AP's youth-focused ASAP service is shutting down in October, E&P reports. As a tool for AP to discover how to tell stories in the 21st century, it made perfect sense. As a business proposition, I could never see a way for it to succeed.
ASAP has two parts. One is content intended for print, delivered to member newspapers. The other is an online hosted service with audio and video components.
In both components, the AP has been experimenting with new storytelling forms, shifting topical focus and seeking to inject voice and point of view into its writing. Those are not small shifts for a service that, in the Lou Boccardi era, evolved a strictly controlled, minimalist writing style that had all the zing of a bowl of cold oatmeal.
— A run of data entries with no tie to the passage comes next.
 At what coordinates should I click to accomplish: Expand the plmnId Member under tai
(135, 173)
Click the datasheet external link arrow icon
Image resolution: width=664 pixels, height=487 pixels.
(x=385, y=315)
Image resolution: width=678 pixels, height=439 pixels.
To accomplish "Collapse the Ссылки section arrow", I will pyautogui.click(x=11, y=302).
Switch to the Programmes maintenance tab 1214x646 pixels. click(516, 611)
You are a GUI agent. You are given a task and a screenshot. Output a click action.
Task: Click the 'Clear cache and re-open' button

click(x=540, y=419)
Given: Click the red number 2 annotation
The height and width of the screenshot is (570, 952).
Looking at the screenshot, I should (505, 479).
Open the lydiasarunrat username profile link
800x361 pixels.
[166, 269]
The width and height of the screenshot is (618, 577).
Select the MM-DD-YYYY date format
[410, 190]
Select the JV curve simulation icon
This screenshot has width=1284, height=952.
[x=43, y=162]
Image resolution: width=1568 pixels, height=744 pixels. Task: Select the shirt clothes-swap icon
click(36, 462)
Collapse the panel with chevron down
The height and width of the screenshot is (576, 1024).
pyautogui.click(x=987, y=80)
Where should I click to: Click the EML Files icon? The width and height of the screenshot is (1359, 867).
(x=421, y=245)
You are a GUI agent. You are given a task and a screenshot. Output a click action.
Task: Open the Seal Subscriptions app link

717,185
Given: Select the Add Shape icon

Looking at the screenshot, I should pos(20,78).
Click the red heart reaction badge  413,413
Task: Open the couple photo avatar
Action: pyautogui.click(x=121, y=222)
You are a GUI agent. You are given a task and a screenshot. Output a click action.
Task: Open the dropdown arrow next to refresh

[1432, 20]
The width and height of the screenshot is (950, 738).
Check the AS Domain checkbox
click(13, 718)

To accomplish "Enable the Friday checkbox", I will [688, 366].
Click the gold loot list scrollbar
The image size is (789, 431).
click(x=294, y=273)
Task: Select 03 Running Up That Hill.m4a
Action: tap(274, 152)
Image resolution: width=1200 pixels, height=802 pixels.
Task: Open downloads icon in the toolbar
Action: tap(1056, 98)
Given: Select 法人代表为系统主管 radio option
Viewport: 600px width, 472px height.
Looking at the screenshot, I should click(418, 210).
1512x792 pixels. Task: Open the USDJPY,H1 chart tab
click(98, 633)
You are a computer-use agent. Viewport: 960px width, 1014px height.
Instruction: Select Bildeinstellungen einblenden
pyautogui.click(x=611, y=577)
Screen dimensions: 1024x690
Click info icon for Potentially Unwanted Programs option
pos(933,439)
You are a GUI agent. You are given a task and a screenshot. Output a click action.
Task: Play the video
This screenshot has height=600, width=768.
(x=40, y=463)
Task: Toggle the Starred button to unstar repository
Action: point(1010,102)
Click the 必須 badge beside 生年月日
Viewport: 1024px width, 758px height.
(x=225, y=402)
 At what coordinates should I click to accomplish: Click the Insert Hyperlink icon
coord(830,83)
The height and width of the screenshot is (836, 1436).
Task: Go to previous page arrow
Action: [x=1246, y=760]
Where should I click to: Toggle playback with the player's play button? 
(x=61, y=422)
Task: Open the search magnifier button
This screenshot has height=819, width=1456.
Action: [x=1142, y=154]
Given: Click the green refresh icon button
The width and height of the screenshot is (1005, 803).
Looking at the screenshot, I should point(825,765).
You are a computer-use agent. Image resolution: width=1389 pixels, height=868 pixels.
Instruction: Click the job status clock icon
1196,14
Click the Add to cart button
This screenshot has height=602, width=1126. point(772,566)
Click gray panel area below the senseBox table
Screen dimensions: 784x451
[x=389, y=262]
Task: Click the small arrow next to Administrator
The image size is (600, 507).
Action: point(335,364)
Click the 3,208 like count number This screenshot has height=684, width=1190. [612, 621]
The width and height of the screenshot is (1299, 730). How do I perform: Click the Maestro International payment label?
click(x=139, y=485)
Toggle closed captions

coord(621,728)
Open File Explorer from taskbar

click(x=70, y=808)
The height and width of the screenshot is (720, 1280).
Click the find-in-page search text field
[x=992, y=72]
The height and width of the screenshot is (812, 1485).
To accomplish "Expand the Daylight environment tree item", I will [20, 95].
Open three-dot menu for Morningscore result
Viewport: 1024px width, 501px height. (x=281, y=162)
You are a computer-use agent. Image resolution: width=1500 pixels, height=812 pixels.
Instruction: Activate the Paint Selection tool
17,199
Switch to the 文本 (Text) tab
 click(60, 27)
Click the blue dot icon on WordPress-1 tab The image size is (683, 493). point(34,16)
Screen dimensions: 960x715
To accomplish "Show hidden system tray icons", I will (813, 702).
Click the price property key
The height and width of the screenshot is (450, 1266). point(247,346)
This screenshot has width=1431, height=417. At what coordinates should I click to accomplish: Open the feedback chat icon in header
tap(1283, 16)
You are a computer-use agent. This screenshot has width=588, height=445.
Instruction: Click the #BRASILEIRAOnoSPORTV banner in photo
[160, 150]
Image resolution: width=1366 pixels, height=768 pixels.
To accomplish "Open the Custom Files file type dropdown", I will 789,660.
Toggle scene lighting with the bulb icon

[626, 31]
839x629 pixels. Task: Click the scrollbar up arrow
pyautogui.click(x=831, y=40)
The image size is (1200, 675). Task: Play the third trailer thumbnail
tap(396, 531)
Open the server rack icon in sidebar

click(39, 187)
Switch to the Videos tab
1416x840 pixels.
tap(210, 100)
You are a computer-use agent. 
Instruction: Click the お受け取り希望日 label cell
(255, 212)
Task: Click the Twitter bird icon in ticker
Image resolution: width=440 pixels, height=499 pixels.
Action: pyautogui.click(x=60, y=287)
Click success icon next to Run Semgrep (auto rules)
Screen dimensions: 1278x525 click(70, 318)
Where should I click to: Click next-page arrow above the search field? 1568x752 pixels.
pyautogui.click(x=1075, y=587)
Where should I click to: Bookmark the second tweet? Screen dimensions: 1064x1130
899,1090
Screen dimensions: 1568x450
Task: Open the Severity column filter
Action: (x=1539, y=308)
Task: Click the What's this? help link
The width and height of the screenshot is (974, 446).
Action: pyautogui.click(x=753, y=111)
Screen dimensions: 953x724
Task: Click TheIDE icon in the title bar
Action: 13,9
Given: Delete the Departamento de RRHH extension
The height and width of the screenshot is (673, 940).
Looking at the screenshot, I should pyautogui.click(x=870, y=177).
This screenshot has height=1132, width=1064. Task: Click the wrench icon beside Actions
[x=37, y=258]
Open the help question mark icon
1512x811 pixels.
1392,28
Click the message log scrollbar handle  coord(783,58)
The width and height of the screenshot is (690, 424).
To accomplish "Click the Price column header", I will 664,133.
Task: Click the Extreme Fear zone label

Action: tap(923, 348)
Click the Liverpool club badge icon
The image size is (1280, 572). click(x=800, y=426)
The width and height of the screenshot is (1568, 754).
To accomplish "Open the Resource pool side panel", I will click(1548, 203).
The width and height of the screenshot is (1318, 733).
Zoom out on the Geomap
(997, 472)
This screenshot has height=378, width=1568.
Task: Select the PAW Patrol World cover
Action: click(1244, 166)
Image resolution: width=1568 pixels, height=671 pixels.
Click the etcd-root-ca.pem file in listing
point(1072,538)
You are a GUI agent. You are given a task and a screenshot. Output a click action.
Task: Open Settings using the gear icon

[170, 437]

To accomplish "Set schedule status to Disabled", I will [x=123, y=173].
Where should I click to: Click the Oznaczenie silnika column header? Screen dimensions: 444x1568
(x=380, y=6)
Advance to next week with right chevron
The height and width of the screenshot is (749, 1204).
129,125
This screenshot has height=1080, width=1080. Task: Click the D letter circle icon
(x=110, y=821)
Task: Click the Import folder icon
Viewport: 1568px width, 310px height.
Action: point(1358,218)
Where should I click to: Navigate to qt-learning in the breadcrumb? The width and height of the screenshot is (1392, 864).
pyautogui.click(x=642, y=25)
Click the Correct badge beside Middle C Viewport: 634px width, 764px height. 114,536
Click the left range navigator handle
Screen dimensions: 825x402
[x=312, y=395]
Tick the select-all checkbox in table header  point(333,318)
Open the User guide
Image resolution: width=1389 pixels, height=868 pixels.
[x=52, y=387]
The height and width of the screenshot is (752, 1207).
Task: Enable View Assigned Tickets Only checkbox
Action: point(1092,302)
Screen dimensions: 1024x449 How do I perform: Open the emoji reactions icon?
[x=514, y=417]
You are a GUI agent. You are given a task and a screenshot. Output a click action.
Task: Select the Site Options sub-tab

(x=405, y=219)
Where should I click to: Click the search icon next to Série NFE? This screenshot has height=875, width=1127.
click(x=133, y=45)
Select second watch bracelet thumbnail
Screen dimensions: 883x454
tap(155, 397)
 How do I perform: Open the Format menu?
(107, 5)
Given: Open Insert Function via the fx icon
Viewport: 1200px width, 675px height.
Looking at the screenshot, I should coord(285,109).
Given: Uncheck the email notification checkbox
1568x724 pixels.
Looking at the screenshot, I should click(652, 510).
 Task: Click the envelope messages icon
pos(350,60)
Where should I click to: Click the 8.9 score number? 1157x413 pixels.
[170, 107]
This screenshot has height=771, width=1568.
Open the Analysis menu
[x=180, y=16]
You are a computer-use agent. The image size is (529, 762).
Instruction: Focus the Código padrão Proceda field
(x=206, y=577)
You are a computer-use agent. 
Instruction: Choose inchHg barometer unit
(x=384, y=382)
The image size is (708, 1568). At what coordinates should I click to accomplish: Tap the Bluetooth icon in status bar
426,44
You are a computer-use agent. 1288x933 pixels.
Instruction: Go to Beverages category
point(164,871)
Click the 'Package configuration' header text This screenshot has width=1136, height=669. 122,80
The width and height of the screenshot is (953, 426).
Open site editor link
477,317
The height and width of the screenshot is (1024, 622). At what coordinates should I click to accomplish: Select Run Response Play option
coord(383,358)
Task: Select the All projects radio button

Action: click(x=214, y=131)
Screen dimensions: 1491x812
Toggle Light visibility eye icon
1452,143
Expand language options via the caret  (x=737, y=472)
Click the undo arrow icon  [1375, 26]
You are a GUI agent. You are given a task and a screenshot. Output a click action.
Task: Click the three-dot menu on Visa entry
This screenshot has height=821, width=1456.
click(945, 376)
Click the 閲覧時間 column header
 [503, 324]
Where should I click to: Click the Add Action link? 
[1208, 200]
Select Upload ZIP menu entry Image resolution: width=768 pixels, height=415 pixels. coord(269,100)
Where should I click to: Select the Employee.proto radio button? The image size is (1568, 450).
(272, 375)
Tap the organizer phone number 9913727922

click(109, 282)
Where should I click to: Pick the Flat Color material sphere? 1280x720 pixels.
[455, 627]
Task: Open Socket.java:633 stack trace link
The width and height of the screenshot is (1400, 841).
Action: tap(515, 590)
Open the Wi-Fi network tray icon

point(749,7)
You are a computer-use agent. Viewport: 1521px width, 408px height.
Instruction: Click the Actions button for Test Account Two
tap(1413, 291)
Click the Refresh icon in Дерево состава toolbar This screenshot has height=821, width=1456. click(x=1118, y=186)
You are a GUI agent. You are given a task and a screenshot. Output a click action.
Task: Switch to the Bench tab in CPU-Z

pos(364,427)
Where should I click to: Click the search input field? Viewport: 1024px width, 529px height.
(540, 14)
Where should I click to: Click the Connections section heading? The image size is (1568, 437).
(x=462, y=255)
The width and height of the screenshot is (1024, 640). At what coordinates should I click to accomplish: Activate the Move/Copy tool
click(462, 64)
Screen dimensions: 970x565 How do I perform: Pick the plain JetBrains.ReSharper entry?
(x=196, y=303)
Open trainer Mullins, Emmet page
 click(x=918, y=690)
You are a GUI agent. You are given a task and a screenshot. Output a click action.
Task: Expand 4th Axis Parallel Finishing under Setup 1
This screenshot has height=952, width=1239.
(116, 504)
Working these changes into the mainstream report may help AP battle the very powerful social forces that are aligned against it.
But as a separate product, neither the print nor the online component stood a chance of success.
U.S. newspapers are saddled with powerful brands that say all the wrong things to a changing marketplace. Yesterday's news, weak writing, poor storytelling. And they're functioning in a marketplace where nonlocal news content is a commodity available everywhere, even on LCD screens in elevators. Mere tinkering with the print product isn't enough. The ASAP service was not a candidate to replace the entire AP feed. And as a supplementary service, it was selling into a weakened market that was looking to reduce, not increase, nonlocal content.
The online side of ASAP had a different problem. As I told AP executives before they launched the service, the Internet works completely differently from print. If I have a copy of the newspaper in my lap, I do not have a copy of every other newspaper, every niche magazine and every newsletter in the world also sitting in my lap, crying out for my time and attention, competing with the local paper. One at a time. But on the Internet, everything is everywhere. An Internet resource always has to compete with everything.